Nearly 20,000 pounds of prairie grass and wildflower seed are being distributed to road crews in 45 counties across Iowa this week. The native Iowa seeds are produced at the Tallgrass Prairie Center at the University of Northern Iowa in Cedar Falls.
The center’s Kirk Henderson says the durable perennials outcompete weeds and help reduce maintenance along roads.
“You really don’t want to be doing a bunch of mowing with the native plants,” Henderson said. “We pretty much mow the shoulder…these plants are very self-sustaining.” There are conservation benefits as well. The deep roots of the plants help control soil erosion.

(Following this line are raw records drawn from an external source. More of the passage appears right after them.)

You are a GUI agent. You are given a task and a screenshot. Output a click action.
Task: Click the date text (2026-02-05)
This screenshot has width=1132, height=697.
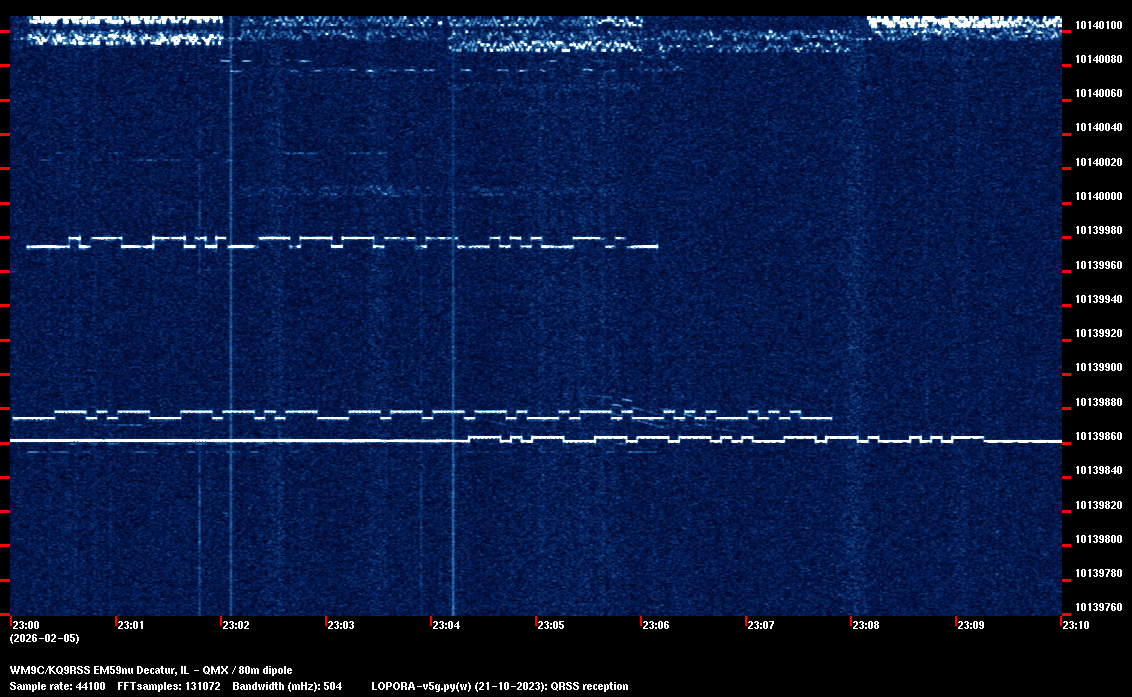point(44,638)
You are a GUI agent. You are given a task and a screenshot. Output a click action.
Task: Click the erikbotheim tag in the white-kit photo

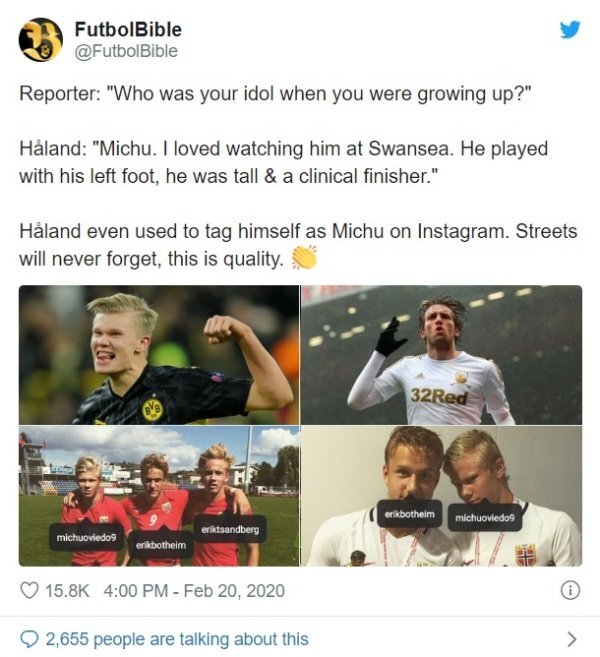410,514
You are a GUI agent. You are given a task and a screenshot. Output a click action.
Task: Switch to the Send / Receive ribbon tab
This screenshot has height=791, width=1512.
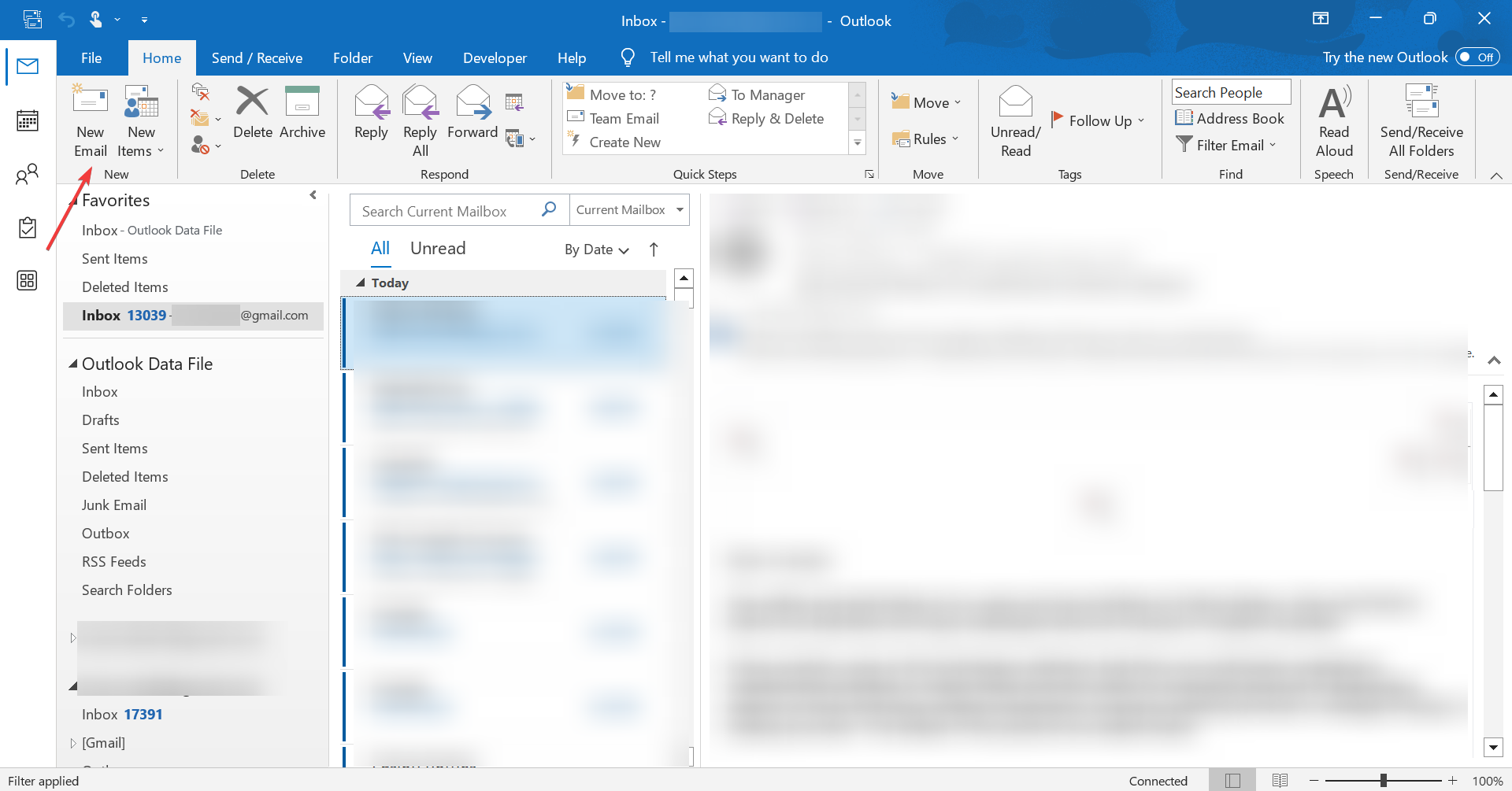coord(257,57)
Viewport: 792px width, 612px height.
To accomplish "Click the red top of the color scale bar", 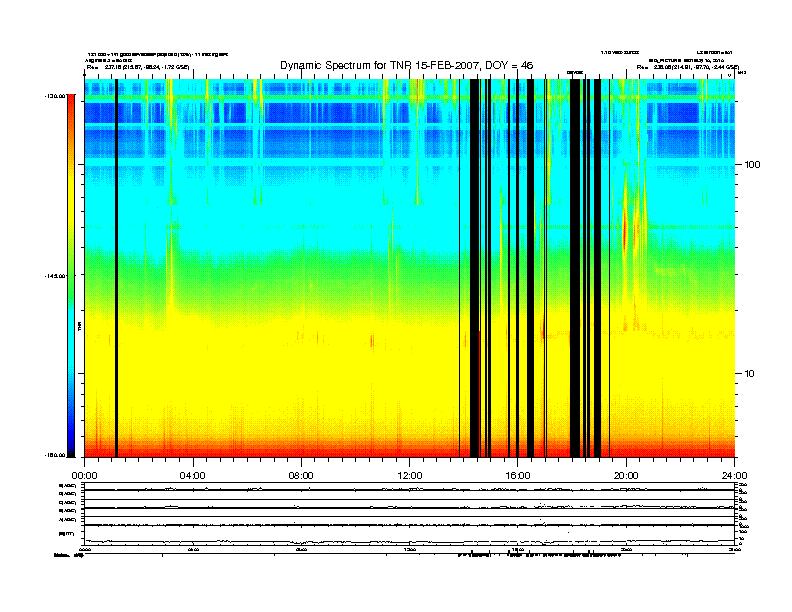I will [x=70, y=112].
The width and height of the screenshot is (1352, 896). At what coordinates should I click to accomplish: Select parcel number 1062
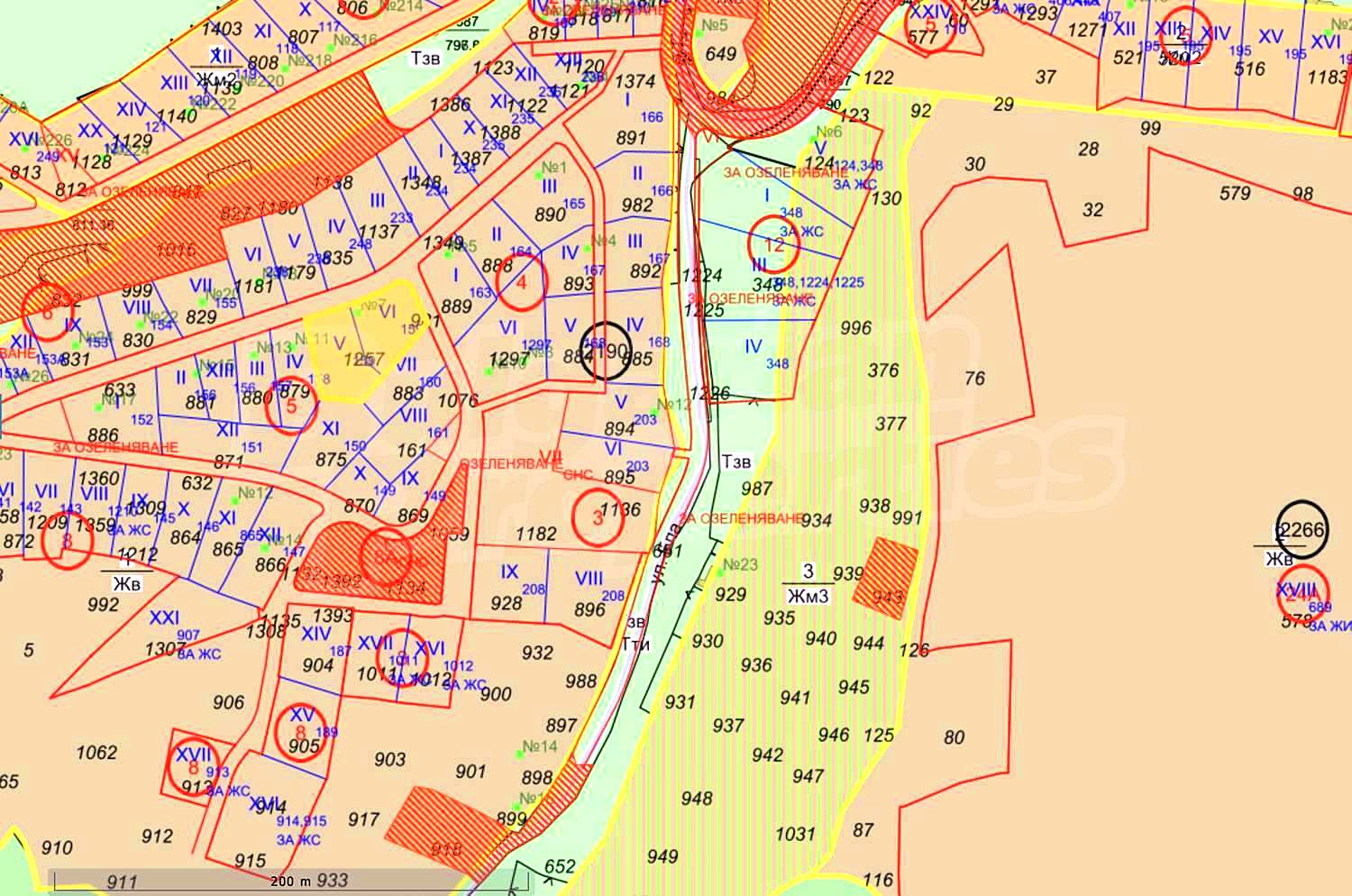point(96,753)
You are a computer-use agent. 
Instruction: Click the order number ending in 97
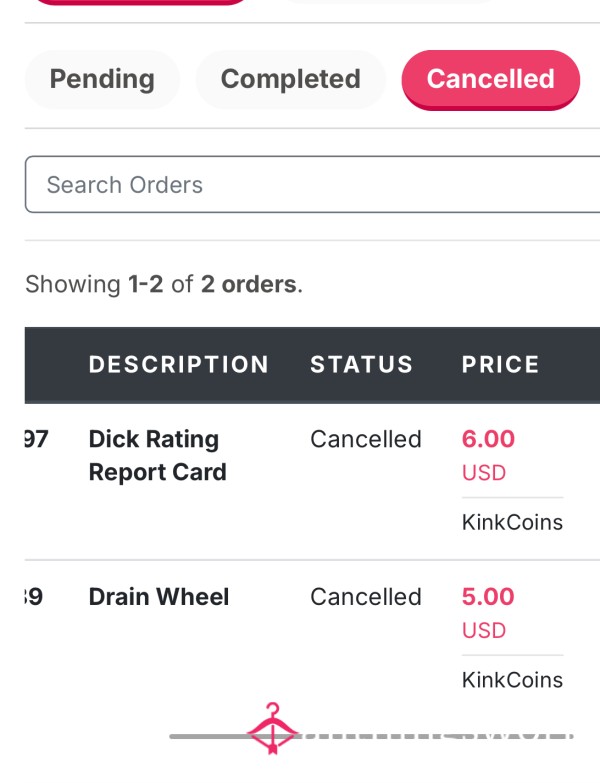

“The native plants also help reduce storm water runoff. This is going to be part of the solution for reducing our flooding someday,” Henderson said. The seed mixes include over 13,000 pounds of prairie grass and nearly 6,000 pounds of wildflower seed. Henderson says it’s enough seed to cover roughly 1,000 acres along county roads.
The planting of prairie grasses and wildflowers along Iowa’s county roads has been going on for two decades. “We estimate that in that time, we’ve planted roughly 20,000 to 25,000 acres of county road right-of-way,” Henderson said. The seed for this year’s effort is valued at $225,000.
The Tallgrass Prairie Center receives funding from the Transportation Enhancement Program through the Iowa Department of Transportation.